EXERCISE AIM
In the data below, which lines hold the word "sidebar"? Copy them.

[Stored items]
-----

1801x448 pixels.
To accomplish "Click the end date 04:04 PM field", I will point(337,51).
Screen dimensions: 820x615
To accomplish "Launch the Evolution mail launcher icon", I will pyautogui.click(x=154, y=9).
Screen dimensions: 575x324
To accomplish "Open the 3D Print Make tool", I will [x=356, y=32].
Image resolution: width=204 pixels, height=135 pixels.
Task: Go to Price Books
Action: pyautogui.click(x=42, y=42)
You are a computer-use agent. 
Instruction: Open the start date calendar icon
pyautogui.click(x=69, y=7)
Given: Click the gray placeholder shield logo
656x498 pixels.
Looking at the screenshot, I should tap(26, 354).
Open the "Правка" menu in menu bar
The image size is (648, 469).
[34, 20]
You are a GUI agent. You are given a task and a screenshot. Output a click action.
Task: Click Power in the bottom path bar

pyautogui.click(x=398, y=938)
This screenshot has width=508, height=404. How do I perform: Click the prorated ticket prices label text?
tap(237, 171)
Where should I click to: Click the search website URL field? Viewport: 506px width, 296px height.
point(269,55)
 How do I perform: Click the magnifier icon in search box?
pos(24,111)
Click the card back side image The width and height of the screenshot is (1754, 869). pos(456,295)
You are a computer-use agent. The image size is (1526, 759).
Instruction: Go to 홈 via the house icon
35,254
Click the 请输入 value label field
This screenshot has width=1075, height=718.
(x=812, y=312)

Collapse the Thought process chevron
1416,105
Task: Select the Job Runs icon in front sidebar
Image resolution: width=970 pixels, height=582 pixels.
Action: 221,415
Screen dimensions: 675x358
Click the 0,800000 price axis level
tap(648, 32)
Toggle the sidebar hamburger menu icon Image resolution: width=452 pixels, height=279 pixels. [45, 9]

-----

SOLVED PROBLEM
Task: Select the Job Runs icon in front sidebar
Toggle the sidebar hamburger menu icon Image resolution: width=452 pixels, height=279 pixels. [45, 9]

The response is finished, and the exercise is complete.